* _WHAT IS BEING ASKED_:
The entries below contain pictures. Retype everything except those pictures, exactly as given.
------------------------------------------------------------------------
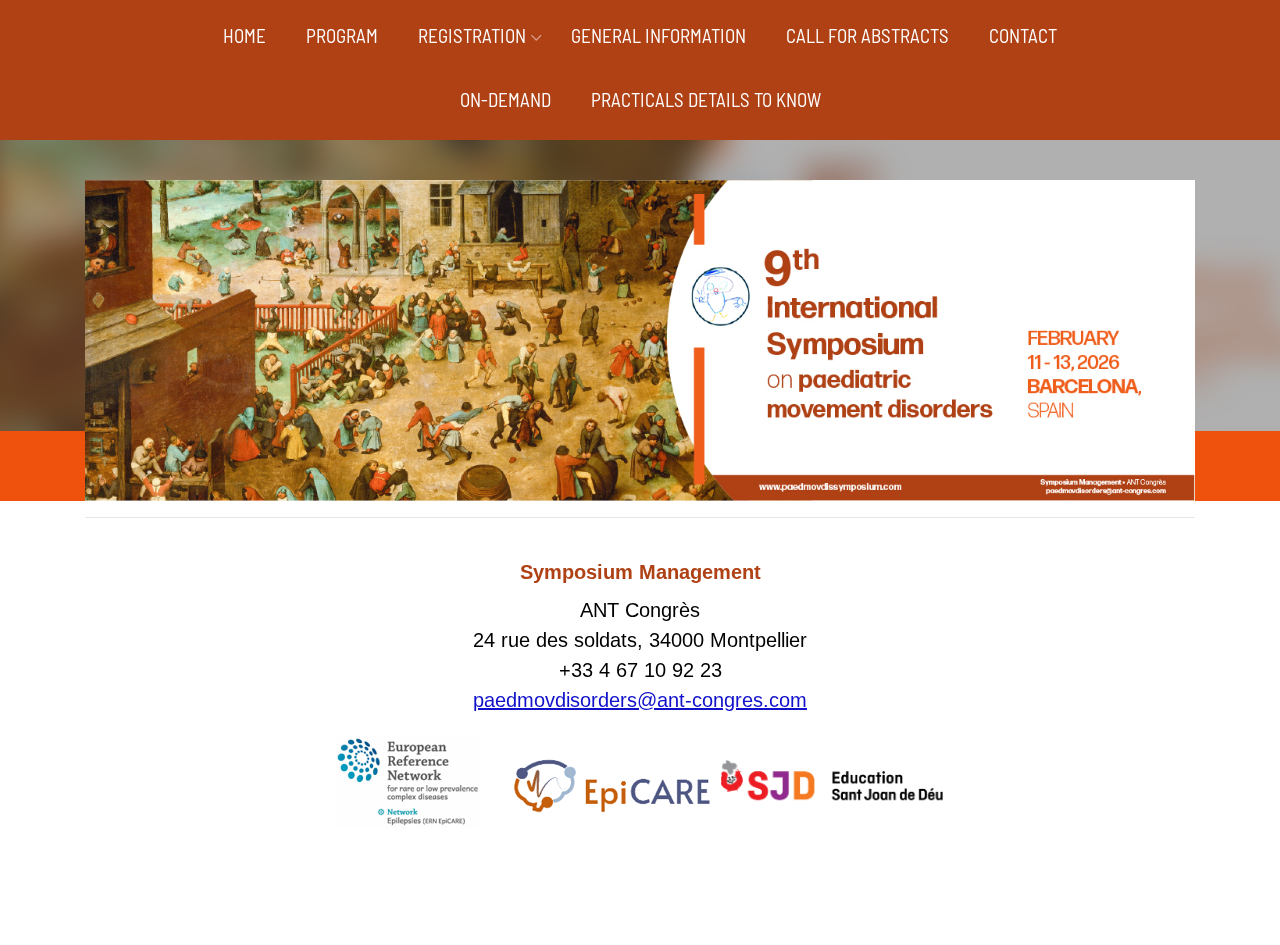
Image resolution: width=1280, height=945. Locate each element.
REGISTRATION (472, 35)
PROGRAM (342, 35)
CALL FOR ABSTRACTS (867, 35)
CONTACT (1023, 35)
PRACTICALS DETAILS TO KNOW (706, 99)
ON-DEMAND (505, 99)
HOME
------------------------------------------------------------------------
* _OUTPUT FOR THIS EXERCISE_:
Image resolution: width=1280, height=945. Locate each element.
REGISTRATION (472, 35)
PROGRAM (342, 35)
CALL FOR ABSTRACTS (867, 35)
CONTACT (1023, 35)
PRACTICALS DETAILS TO KNOW (706, 99)
ON-DEMAND (505, 99)
HOME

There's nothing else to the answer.